The Featherston Military Camp was a major training camp in World War I, established in 1916 and housing up to 8000 men. The camp was larger than the town and included 16 dining halls, six cookhouses, 17 shops, a picture theatre, a hospital, and a post office. After training, infantrymen marched over the Remutaka Range for embarkation at Wellington.

During World War II, in 1942 it became the Featherston prisoner of war camp, holding 800 Japanese POWs captured in the South Pacific. On 25 February 1943, an incident occurred where 122 Japanese Prisoners of War in the camp were shot (48 dead, 74 wounded). Tension had been building for weeks before a group of recently arrived prisoners staged a sit-down strike and refused to work. Guards fired a warning shot, wounding Lieutenant Adachi Toshio. The prisoners then rose, and the guards opened fire. Wartime censors kept details of the incident quiet to prevent Japanese reprisals against Allied POWs. After the war, the first POW to return to Featherston burned incense at the site in 1974 and a joint New Zealand–Japanese project established a memorial ground, located 2 km north of the town on State Highway 2.

Featherston houses the world's only surviving Fell locomotive engine in the Fell Locomotive Museum. The locomotive system operated successfully for 77 years from 1878 to 1955. Remnants of the trains and the once busy settlement are visible on the Remutaka Rail Trail Cycleway.

Before 1989, Featherston was the namesake of Featherston County. It also had its own borough, giving it a borough council and mayor.

== Demographics ==
Featherston covers 3.19 km2 and had an estimated population of as of with a population density of people per km^{2}.

Featherston had a population of 2,793 in the 2023 New Zealand census, an increase of 306 people (12.3%) since the 2018 census, and an increase of 543 people (24.1%) since the 2013 census. There were 1,371 males, 1,401 females, and 21 people of other genders in 1,155 dwellings. 4.8% of people identified as LGBTIQ+. The median age was 41.3 years (compared with 38.1 years nationally). There were 555 people (19.9%) aged under 15 years, 378 (13.5%) aged 15 to 29, 1,347 (48.2%) aged 30 to 64, and 513 (18.4%) aged 65 or older.

People could identify as more than one ethnicity. The results were 87.3% European (Pākehā); 20.9% Māori; 4.1% Pasifika; 5.0% Asian; 1.0% Middle Eastern, Latin American and African New Zealanders (MELAA); and 1.7% other, which includes people giving their ethnicity as "New Zealander". English was spoken by 97.5%, Māori by 3.9%, Samoan by 0.9%, and other languages by 7.8%. No language could be spoken by 1.9% (e.g. too young to talk). New Zealand Sign Language was known by 0.4%. The percentage of people born overseas was 17.3, compared with 28.8% nationally.

Religious affiliations were 25.0% Christian, 0.8% Hindu, 0.9% Māori religious beliefs, 0.4% Buddhist, 0.8% New Age, 0.1% Jewish, and 1.3% other religions.
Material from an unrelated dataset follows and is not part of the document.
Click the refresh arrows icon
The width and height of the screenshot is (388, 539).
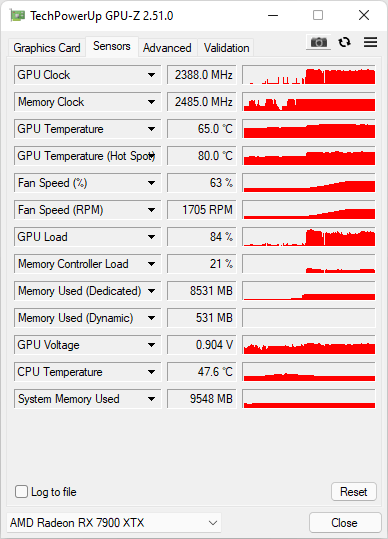[x=344, y=42]
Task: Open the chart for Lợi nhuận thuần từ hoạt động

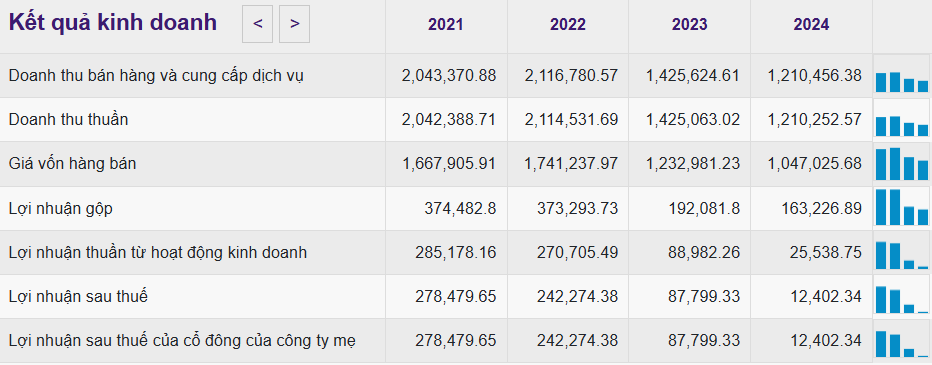Action: (x=901, y=253)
People who answered that they had no religion were 61.3%, and 9.5% of people did not answer the census question.

Of those at least 15 years old, 525 (23.5%) people had a bachelor's or higher degree, 1,173 (52.4%) had a post-high school certificate or diploma, and 540 (24.1%) people exclusively held high school qualifications. The median income was $37,900, compared with $41,500 nationally. 246 people (11.0%) earned over $100,000 compared to 12.1% nationally. The employment status of those at least 15 was 1,056 (47.2%) full-time, 324 (14.5%) part-time, and 75 (3.4%) unemployed.

==Recreation, culture and sport==
The Anzac Hall was built in 1916 to give ‘A place of resort, recreation and amusement for all those who are now or have been or may be during the term of the war employed in the military or naval service of the Crown’. A large, beautiful wooden hall with two smaller rooms, it was restored for its centennial and is a Category 1 historic place. It now serves as a town hall and community hub, used for concerts, events and meetings.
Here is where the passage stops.